*Objetivo del ejercicio*.
Por favor, reescribe de forma más breve el párrafo del texto mostrado que empieza con «Fueron 71 días», sin perder sus datos principales.

Había muchos temas que aprender, como la alimentación, el peso, las posibles infecciones, los procedimientos, los exámenes, etc. Eran un sinfín de cosas nuevas y una búsqueda constante de equilibrio. Así es como finalmente entramos en un estado de sobrevivencia.
Fueron 71 días de esta experiencia en un mundo paralelo. Extrayendo leche hasta dejar la última gota de mí misma en esa mamadera, porque la extracción podía ser solo dentro de la Neo, de 10 a 19 hrs. ¿Cómo iba a juntar los ml que Mateo tomaba en 24 horas? Pero peor era la idea de que se quedara sin mi leche. Estamos al debe con cambiar ciertas reglas y respetar la naturaleza.
Fueron también meses de sorpresas, de hitos maravillosos. Cuando lo escuché llorar por primera vez, despacito, dentro de la incubadora. Cuando lo vi abrir sus ojitos porque me escuchó entrar, y esperaba para mirarme fijo, quizás dando las gracias, quizás buscando su lugar seguro. Cuando me maravillé por verlo respirar y le seguía el ritmo a esos pulmones, que se podían ver a la perfección.

*Datos proporcionados*.
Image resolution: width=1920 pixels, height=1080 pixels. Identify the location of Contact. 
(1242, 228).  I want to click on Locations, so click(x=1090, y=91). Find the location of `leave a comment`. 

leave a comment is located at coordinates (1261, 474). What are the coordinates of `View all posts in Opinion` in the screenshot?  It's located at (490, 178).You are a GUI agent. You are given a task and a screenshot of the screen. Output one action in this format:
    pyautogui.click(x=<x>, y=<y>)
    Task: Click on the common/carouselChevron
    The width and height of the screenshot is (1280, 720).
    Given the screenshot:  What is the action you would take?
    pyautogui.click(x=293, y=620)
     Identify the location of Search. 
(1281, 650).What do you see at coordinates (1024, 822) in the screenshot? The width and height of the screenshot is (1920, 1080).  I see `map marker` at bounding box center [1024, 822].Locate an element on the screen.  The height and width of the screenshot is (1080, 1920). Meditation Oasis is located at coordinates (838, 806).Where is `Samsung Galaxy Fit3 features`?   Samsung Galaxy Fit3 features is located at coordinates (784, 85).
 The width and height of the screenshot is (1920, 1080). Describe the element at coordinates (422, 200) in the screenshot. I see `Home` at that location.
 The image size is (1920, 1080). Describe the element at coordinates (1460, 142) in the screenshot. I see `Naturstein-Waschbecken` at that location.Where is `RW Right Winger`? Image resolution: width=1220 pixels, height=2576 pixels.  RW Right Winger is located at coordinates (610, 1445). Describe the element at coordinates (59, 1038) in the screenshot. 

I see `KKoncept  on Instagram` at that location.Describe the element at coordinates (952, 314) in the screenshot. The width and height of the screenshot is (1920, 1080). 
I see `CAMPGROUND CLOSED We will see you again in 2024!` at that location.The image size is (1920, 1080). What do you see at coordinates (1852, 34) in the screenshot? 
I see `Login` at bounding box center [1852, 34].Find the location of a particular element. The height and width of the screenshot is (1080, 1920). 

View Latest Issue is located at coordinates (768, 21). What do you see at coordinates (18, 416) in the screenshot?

*Solución del problema*.
Fueron 71 días en un mundo paralelo: me extraía leche hasta la última gota, porque solo podía hacerlo dentro de la Neo, de 10 a 19 h. Juntar los ml que Mateo tomaba en 24 horas era difícil, pero peor era que se quedara sin mi leche. Hay que cambiar ciertas reglas y respetar la naturaleza.